All concepts are contributing to “Filling Buckets” and it is the days that our buckets are overflowing, that we need to apply a heightened awareness to our behaviour, as errors are more likely to occur under those circumstances.
Amy: Because we are human beings?
Merryn: Yes! We are only human and humans do make mistakes and have poor judgement at times. We need to have healthcare organisations that support staff work at their best – by rostering safely to avoid fatigue and manage skill mix, encourage a healthy workplace with a non-punitive attitude to risk and that supports staff by making it difficult to make the wrong decision.
Amy: If you were to give any words of wisdom to “young Merryn” in her Grad year… Merryn:
1. Salary packaging, do it!
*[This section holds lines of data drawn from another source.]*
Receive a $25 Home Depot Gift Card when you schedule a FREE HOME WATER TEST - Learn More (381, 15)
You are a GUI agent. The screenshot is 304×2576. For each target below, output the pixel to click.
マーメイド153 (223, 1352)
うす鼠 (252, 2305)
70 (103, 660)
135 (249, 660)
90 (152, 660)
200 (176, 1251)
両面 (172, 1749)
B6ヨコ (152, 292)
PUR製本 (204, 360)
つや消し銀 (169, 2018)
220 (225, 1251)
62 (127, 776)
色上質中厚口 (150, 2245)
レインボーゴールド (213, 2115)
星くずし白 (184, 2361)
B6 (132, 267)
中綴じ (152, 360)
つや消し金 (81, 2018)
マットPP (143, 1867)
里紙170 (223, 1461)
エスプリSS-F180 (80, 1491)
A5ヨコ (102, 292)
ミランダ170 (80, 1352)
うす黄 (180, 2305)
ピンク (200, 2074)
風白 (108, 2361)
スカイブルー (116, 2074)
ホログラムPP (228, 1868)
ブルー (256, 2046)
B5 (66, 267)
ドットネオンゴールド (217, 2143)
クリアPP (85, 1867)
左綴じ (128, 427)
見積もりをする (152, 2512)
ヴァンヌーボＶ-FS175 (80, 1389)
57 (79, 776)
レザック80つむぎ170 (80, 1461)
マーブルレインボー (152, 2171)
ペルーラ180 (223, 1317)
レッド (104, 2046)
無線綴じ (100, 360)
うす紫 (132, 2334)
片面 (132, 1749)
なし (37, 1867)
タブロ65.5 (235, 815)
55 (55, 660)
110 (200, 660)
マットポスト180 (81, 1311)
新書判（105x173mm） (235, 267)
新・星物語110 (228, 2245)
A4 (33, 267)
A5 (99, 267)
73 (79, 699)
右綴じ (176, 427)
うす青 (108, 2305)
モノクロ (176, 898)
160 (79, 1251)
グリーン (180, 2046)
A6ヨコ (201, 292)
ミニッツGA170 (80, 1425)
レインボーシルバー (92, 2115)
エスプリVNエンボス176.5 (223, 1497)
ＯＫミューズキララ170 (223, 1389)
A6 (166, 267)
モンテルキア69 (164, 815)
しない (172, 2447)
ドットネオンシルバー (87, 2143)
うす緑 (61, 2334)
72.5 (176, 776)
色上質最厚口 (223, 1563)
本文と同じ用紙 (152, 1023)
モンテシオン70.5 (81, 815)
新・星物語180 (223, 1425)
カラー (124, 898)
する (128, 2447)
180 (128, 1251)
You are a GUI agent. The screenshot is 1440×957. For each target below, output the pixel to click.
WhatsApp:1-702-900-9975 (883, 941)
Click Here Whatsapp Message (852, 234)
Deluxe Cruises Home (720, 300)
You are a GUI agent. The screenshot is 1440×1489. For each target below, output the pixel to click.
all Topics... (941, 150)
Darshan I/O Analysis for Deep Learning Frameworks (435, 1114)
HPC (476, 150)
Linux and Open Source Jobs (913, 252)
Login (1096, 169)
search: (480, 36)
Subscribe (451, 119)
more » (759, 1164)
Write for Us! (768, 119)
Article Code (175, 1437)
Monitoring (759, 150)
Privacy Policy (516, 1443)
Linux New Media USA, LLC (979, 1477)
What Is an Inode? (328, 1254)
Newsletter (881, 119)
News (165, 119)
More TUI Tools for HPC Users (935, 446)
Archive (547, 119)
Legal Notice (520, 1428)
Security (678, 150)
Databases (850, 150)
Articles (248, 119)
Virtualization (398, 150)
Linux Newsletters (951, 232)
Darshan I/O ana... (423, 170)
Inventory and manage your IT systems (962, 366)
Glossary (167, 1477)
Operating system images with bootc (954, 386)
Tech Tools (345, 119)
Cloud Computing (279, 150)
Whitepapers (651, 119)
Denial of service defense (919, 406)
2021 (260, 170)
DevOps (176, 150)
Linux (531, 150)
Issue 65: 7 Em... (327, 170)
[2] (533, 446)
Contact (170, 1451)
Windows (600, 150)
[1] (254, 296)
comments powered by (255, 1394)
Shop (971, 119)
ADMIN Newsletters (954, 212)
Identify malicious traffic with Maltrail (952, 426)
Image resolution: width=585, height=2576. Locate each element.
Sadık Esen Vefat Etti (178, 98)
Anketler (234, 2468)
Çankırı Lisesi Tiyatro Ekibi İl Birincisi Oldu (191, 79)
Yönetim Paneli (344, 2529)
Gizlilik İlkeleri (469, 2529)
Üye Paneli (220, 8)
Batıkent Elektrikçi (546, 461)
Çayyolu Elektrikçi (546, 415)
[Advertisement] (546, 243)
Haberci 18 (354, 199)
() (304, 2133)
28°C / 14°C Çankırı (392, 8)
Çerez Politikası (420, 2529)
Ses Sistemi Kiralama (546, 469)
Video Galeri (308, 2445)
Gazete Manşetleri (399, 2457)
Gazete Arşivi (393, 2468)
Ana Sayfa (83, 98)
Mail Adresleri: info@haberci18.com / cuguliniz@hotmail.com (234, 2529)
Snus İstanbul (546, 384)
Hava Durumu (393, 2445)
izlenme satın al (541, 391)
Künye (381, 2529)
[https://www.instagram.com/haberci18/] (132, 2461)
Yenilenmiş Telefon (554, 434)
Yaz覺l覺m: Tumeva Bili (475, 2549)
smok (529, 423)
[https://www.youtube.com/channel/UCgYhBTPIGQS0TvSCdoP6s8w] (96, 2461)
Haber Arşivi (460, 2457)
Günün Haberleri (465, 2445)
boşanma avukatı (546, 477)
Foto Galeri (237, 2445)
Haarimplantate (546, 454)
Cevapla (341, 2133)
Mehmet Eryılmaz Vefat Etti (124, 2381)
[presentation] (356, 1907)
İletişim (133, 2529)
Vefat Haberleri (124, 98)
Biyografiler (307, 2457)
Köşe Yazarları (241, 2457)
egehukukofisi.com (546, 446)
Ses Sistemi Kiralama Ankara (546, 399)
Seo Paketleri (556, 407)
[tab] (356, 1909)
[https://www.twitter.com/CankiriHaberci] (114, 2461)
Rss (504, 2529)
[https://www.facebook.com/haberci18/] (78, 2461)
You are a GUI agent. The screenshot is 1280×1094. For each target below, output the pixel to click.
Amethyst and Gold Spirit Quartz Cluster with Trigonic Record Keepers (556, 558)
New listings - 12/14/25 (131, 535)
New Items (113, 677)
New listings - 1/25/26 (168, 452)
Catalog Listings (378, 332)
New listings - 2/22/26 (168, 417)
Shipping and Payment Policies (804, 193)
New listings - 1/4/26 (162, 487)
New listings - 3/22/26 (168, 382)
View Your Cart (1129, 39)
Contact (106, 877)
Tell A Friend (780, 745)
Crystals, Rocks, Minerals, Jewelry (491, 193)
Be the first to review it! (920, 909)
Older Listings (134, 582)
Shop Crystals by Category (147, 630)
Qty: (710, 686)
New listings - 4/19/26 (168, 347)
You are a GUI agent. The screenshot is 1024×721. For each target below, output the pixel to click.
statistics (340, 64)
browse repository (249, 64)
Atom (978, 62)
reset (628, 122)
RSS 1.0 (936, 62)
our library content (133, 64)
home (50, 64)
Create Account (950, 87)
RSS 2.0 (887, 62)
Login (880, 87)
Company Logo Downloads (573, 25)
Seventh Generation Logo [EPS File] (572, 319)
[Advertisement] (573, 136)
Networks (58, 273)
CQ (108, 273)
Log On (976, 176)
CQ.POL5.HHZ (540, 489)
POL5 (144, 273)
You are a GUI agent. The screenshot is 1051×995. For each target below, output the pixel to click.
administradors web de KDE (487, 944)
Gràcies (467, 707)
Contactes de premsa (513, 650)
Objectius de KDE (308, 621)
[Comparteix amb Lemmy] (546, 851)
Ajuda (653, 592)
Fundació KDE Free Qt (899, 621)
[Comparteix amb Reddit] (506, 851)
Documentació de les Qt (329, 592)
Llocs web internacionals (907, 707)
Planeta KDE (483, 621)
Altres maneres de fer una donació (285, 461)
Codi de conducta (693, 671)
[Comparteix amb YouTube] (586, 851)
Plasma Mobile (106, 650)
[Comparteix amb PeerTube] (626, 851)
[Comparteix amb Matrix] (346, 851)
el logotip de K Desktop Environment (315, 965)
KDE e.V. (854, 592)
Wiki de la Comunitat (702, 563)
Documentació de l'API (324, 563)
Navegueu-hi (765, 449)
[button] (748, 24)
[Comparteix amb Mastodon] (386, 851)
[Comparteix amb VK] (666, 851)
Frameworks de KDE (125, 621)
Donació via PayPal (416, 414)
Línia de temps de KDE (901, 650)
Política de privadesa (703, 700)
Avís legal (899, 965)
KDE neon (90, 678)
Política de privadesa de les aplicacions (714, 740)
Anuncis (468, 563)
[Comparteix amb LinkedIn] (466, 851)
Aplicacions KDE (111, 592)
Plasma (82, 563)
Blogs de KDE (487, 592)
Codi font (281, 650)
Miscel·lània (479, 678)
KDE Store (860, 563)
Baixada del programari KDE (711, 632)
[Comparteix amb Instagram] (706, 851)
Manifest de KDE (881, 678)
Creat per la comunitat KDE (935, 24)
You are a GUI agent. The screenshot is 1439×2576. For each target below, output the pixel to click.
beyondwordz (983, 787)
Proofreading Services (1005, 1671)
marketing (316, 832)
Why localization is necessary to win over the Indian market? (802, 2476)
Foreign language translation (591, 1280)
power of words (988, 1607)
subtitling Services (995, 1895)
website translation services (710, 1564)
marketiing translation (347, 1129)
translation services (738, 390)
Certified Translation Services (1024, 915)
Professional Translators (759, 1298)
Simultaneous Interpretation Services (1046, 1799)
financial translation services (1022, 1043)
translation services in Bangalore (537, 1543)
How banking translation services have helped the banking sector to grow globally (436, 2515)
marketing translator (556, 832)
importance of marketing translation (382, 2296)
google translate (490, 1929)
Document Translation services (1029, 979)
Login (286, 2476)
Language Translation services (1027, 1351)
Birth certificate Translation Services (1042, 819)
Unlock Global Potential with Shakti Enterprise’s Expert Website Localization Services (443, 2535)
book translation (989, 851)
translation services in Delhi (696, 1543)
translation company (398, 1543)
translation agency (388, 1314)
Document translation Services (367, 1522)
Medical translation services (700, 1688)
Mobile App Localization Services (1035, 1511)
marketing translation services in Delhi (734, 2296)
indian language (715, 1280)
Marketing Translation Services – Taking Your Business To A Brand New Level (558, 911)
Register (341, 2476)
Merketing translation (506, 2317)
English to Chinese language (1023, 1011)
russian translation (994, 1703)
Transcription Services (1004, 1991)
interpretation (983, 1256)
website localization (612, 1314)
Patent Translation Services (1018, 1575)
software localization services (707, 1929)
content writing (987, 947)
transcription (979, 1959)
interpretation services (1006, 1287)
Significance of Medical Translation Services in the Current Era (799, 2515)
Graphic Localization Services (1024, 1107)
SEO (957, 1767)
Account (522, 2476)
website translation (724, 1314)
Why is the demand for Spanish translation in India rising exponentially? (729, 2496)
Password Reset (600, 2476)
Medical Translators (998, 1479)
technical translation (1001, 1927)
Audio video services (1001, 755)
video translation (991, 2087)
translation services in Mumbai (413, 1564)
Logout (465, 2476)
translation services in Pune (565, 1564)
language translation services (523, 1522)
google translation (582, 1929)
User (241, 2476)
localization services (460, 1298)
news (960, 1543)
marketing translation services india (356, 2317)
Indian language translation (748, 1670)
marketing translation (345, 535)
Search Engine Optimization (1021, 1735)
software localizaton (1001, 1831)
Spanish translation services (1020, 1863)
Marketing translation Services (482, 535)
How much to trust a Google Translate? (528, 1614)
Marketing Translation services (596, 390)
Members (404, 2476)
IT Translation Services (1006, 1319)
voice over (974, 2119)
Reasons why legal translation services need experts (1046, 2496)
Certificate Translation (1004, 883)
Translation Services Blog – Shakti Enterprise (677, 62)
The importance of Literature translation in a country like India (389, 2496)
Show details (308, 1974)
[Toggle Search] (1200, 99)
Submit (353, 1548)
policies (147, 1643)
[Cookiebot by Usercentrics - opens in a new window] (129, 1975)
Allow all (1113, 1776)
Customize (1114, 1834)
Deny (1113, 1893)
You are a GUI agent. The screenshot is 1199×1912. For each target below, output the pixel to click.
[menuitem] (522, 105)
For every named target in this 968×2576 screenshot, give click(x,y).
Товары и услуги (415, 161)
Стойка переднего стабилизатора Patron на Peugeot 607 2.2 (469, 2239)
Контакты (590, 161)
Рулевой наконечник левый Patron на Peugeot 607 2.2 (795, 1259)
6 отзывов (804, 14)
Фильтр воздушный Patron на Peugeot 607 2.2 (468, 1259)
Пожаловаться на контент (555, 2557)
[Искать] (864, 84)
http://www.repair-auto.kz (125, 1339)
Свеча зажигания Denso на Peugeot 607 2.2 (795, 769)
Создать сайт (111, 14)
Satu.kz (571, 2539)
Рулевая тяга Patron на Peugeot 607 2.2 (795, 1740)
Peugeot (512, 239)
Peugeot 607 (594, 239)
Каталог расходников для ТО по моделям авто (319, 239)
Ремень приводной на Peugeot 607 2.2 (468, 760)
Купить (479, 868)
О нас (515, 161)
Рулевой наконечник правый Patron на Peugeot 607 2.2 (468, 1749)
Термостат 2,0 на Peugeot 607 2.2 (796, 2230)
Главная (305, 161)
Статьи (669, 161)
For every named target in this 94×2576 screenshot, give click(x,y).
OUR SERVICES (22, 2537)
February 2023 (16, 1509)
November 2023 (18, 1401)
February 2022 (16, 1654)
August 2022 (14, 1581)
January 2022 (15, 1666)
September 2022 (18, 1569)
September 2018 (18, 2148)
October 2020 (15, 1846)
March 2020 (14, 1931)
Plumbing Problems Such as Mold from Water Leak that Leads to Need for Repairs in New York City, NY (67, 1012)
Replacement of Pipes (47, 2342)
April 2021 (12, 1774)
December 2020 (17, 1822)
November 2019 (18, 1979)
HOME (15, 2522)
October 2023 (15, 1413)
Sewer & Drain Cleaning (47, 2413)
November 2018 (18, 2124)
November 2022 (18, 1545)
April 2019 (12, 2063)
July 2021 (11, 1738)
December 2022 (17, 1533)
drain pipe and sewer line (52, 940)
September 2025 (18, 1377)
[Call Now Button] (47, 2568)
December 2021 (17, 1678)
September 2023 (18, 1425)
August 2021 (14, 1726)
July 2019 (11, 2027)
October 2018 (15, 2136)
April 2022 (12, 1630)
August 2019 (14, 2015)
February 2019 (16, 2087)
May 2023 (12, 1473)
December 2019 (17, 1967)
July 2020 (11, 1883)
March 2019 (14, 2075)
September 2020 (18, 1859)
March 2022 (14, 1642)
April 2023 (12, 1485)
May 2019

From day one.
2. Find a mentor!
The reason I became an ICU nurse was because I saw Carmel Taylor (An ICU Nurse Consultant) when I was working on the ward, who had so much intelligence, insight and seemed like she could predict the future for patients. So, finding someone who inspires you, to talk with you and develop a plan to move forward in your career would be my advice.
Amy: Congratulations, on your career thus far. Is there anything else you would like to add?
Merryn: We all need to look after each other, as colleagues within a team. And I know Amy you have spoken about how nurses have poorer health than the general population, and I think particularly for ICU nurses, we often are perfectionists and do worry a lot and take our work home with us.
I suppose it comes down to taking your time to get to know your co-workers, and supporting them where you can. As we must nurture our young.